Commonwealth v. Waters

MANDERINO, Justice,

dissenting.

Today’s decision is the third this term in which this Court has deemed waived possibly meritorious assignments of error on the ground that the post-verdict motions filed by the *437defendant did not comply with Commonwealth v. Blair, 460 Pa. 31, 331 A.2d 213 (1975). See, in addition to the present case, Commonwealth v. Roach, 477 Pa. 379, 383 A.2d 1257 (1978) and Commonwealth v. Barnes, - Pa. - , - A.2d - (1978) (J-330 of 1976, filed March 23, 1978). The majority holds these issues waived notwithstanding the fact that at the time post-verdict motions were filed in these cases, Blair was not yet published in the official state reporter. In one of the three cases, Commonwealth v. Barnes, the case had not been printed in either the official reporter or an unofficial publication. While I therefore find the majority’s holding of a waiver in Barnes especially harsh, see Commonwealth v. Smith, 468 Pa. 375, 380, 362 A.2d 990, 992 (1976) (Roberts & Manderino, JJ., dissenting), in my view a holding of waiver is unwarranted in any of the three cases.

In Blair, this Court stated that “[hjenceforth, issues not presented in compliance with [Pa.R.Crim.P. 1123(a)] will not be considered by our trial and appellate courts.” 460 Pa. at 33 n.1, 331 A.2d at 214 n.1. We did not say in Blair that “henceforth” meant from the date Blair was decided (January 27, 1975). We have held, however, that Blair did not work a waiver of claims not specifically raised in written post-verdict motions but orally argued to the post-verdict court where post-verdict motions were filed before Blair “served notice that compliance with Rule 1123(a) . would be mandatory.” Commonwealth v. Fortune, 464 Pa. 367, 371, 346 A.2d 783, 785 (1975) (emphasis added); see also Commonwealth v. Bailey, 463 Pa. 354, 344 A.2d 869 (1975). The determinative issue in these cases, therefore, is when did Blair “serve notice” that strict compliance with Rule 1123(a) was required to preserve issues for appellate review.

The majority now holds that such notice was served on trial courts and the Pennsylvania Bar on the date Blair was decided; January 27, 1975. Through my brother Justice Roberts, I have already noted my disagreement with that result.

*438“It would be unrealistic to conclude that the members of the Bar are on notice of our decisions from the moment we decide them even though not actually reported until weeks later.” Commonwealth v. Smith, 468 Pa. 375, 380, 362 A.2d 990, 992 (1976) (Roberts, J., joined by Manderino, J., dissenting from per curiam affirmance).

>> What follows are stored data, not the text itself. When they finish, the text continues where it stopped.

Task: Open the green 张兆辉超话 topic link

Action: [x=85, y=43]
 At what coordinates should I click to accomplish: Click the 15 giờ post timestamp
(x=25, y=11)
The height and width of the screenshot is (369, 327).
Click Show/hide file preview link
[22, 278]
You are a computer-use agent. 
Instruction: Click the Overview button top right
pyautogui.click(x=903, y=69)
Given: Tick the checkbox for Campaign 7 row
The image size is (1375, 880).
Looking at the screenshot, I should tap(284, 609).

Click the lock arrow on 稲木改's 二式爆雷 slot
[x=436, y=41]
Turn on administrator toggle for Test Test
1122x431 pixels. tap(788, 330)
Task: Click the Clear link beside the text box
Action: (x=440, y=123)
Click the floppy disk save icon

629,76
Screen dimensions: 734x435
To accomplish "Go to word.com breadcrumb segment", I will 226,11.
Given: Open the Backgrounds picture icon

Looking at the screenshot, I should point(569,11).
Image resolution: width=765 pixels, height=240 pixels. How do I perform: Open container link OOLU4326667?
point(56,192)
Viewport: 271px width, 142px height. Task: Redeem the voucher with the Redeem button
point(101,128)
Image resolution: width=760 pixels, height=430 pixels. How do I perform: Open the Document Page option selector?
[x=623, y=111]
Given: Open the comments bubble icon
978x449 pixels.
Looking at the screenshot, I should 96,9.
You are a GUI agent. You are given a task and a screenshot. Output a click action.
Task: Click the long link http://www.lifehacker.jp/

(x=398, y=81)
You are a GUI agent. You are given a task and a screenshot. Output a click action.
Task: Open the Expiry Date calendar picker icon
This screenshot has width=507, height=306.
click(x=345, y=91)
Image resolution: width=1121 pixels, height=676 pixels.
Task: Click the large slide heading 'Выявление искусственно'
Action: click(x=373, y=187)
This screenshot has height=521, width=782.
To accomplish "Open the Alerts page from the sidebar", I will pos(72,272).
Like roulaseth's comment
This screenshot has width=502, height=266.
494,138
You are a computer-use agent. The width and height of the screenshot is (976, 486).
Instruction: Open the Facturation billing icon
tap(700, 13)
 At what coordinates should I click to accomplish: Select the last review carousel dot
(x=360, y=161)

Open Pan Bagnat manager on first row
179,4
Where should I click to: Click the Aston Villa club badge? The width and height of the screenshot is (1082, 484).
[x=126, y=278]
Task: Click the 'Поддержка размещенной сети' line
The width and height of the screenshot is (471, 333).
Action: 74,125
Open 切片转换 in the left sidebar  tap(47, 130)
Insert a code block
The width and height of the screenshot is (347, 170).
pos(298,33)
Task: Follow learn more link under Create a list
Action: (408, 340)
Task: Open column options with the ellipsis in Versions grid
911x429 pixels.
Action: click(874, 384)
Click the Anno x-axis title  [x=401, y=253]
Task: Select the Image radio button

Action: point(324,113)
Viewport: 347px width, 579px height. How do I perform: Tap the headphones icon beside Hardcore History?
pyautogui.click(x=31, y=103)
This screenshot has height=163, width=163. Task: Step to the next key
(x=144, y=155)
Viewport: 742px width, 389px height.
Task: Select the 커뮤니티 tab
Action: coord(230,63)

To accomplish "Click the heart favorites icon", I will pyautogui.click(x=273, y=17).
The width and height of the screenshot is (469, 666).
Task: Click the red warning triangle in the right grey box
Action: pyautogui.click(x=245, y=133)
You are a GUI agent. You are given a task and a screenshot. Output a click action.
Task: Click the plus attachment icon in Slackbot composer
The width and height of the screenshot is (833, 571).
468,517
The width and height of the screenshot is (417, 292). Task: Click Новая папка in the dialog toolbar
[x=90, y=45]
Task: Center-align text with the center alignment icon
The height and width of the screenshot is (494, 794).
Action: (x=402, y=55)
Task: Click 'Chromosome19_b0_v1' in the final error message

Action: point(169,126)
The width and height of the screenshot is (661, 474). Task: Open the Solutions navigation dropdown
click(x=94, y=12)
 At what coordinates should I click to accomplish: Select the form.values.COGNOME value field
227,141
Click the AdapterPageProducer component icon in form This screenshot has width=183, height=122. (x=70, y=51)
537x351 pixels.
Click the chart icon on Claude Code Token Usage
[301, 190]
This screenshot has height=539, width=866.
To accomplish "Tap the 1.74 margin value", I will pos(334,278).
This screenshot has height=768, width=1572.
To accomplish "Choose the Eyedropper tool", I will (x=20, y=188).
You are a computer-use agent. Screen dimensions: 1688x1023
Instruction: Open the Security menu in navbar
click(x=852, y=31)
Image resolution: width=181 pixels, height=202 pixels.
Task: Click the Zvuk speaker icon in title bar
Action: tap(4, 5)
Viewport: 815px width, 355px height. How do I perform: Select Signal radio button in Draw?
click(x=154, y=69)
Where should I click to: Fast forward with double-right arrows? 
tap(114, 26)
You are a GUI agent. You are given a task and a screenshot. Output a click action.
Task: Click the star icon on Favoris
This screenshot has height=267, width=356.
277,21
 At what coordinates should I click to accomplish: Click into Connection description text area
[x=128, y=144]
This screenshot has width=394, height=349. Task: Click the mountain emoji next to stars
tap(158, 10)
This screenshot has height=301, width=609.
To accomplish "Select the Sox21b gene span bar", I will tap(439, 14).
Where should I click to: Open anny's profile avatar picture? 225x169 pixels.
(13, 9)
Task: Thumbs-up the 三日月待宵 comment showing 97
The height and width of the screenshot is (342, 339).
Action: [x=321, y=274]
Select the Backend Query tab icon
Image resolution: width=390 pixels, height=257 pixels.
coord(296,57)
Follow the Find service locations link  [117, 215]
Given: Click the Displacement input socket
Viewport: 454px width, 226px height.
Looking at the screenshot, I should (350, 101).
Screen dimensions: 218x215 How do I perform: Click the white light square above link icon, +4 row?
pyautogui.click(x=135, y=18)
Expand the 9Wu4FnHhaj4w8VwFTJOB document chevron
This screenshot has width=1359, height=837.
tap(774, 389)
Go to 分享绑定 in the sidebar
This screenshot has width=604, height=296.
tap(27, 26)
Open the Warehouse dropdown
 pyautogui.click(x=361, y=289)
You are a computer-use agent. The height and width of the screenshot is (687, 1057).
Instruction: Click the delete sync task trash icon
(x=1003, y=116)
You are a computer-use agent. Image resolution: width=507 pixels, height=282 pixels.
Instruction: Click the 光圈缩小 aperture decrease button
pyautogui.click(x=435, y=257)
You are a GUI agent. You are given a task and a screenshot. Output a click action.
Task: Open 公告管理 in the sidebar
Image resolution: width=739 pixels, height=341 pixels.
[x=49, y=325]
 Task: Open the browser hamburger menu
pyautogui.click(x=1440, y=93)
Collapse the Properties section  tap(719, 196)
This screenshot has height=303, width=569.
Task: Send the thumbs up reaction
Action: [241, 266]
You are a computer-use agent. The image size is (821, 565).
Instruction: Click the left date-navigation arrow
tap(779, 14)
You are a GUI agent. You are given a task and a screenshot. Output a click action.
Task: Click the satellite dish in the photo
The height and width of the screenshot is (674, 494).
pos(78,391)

Dissenting in Smith, Justice Roberts stated he would hold the Bar and trial courts responsible for our ruling in Blair as of the date it was reported in an unofficial publication, that date being March 1, 1975. In my view, no lawyer or trial court in this Commonwealth should be charged with notice of our new decisions until they appear in the official state reporter. That is the very purpose of having an official reporter — to give the legal community official notice of new court decisions. What appears in the various unofficial publications that report court decisions should not be deemed binding on the Bar or trial courts.

The official reporter in this Commonwealth is and always has been the Pennsylvania State Reporter. The larger law firms, better-equipped district attorneys office, and law offices near urban centers may have access to copies of the official reporter and various unofficial publications which are generally published before the official reporter. The smaller practitioners and trial courts in the less populous areas of the state, however, often cannot afford both, and thus solely rely, and rightly so, on the official state reporter. In my view, fairness dictates that we hold all members of the Bar and judiciary to the same standard, for to punish the financially disadvantaged for not having the unofficial but admittedly more recent publications works an injustice. While I agree with the majority that compliance with Rule 1123(a) enhances the quality of review at both the trial and appellate levels, invoking Blair to preclude review of possible . meritorious claims when Blair was not yet officially reported unjustifiably elevates this interest in the efficient administration of justice above the individual interest in appellate review of potential trial errors. This is especially true in light of our observation in Fortune, supra, and *439Bailey, supra, of the widespread former practice of post-verdict courts in accepting and ruling on oral motions not specifically set forth in written form. It is reasonable to conclude that this practice continued after Blair was decided if the trial court or trial counsel had not been “served notice” of the Blair directive.

The publication date for the volume of the Pennsylvania State Reporter in which Blair appeared (Volume 460) was May 7, 1976. Post-verdict motions in this case were filed on September 17, 1975, almost eight months before Blair appeared in the official state reporter. Similarly, in Commonwealth v. Roach, supra, and Commonwealth v. Barnes, supra, the filing of post-verdict motions predated Blair’s appearance in the official state reports. Hence, in all three cases, I would hold that Blair does not preclude appellate review of issues orally argued in post-verdict proceedings. I therefore dissent.